Text segment

%%

Technological Trade Impasse
"Her arrest will have phenomenal repercussions in China. The wealthy have already been worried for a long time about their safety and their wealth in America."
"If the U.S. is going to pursue corruption and extraterritorial laws, that will increase."
"If the U.S. makes an example of Huawei, the conservative nationalist forces in China and also the military will be very unhappy, and that will make it even more difficult to make compromises with the United States."
"In the short term, the United Sates might gain from playing this card, but in the longer term, it doesn't gain from this."
"This will make it harder for the reformers to speak up."
Tao Jingzhou, corporate lawyer, Beijing, China
Huawei CFO Meng Wanzhou |
Federal Crown prosecutor John Gibb-Carsley has urged Justice William Ehrcke at B.C. Supreme Court to deny bail to Meng Wanzhou, chief financial officer of Huawei Technologies, daughter of the technology giant's founder, a former intelligence officer with the Chinese military. She is accused of having committed acts of fraud in a scheme meant to trick financial institutions to engage in transactions violating American sanctions against the Islamic Republic of Iran's nuclear aspirations. The prosecutor described her as a flight risk with no connections to Canada.
"At the starting point, there is an incentive to flee. Ms. Meng is charged with conspiracy to defraud multiple international financial institutions. It is a serious offence, with each offence carrying a maximum of 30 years in prison", he charged. "She has the means to flee and to remain outside Canada. Her ordinary home is in a country without an extradition treaty with the United States", he continued in a packed courtroom where international media and Chinese-Canadian community members sat side-by-side as markets responded negatively to the news.
Ms. Meng's father, Ren Zhengfei, is a fabulously wealthy man as the CEO of the most influential and prestigious tech company in China. Huawei Technologies has a vast clientele and a wide reach across the world, although its technology is outlawed in the United States as well as Australia. Suspicions are that embedded in its wares is spyware. Huawei is viewed by the U.S. as an arm of the Chinese Communist Party for intelligence-gathering purposes.

%%

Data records
%%

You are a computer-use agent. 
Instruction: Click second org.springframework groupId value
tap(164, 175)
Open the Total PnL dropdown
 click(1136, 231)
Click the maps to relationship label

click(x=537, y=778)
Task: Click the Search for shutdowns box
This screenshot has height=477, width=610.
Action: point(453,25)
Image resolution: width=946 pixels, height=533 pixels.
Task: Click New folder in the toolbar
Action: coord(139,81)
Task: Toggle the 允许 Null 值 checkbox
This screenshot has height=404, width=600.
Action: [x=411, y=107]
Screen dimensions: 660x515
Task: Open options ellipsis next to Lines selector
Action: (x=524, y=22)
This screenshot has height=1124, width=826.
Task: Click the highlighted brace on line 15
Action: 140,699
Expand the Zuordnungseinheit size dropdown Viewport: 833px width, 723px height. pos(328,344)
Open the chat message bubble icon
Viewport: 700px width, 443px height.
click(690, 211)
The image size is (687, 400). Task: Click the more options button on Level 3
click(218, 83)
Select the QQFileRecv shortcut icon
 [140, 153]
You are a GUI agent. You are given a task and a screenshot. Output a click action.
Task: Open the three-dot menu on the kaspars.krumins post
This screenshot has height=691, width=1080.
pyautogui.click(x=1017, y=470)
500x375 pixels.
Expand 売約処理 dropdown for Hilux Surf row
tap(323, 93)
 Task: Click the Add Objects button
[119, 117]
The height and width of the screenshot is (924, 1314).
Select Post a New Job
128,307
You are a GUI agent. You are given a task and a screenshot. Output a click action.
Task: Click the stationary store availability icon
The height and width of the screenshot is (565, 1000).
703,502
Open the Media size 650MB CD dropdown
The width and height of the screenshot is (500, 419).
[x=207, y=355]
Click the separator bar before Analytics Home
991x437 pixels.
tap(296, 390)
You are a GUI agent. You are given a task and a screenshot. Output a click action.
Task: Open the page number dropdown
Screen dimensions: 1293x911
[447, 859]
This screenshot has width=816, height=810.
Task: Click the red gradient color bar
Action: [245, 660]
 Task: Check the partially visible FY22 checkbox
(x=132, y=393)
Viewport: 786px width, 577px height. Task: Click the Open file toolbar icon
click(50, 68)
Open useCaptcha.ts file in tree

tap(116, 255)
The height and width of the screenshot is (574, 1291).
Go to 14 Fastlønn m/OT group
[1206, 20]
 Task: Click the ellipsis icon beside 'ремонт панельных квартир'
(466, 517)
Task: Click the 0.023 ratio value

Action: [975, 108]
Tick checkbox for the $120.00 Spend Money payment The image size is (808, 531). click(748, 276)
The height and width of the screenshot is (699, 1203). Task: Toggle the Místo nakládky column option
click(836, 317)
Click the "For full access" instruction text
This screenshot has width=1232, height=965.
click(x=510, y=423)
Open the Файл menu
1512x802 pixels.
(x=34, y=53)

%%

Task statement
Pick up the article about the Huawei executive's bail hearing from the point where it stops, and continue it.

Reply to the exercise
The very same time that Presidents Xi and Trump were negotiating a relaxation of their trade war in Buenos Aires, Meng was arrested on a stopover at Vancouver International Airport en route to Mexico. Were she to be granted bail she has two homes in Vancouver she can choose to stay at; both homes valued at a total of $15-million. It appears that the stress of her arrest triggered a visit to a hospital in Vancouver for hypertension.
China is outraged at her arrest and has called in the U.S. Ambassador to Beijing to discuss the warrant for her arrest which Canadian authorities had actioned for extradition.
Ms. Meng, 46, is one of China's most prominent businesswomen. She is well-travelled and cosmopolitan, fluent in English, and heir to a global technology company, the daughter of founder Ren Zhengfel, now in police custody over a week since last Saturday. Markets are on tenterhooks anticipating President Xi Jinping's response. Some in China now blame him for over-ambitious policies that had the effect of irritating the Trump administration to launch a trade war for technological superiority.
Professor of international studies Wu Xinbo at Fudan University, feels Chinese will see the arrest of Ms. Meng related to an attempt by the U.S to force China back into its traditional role of manufacturing low-end consumer goods, to prevent China from moving upward in producing advanced, valuable technological products challenging American superiority in the field.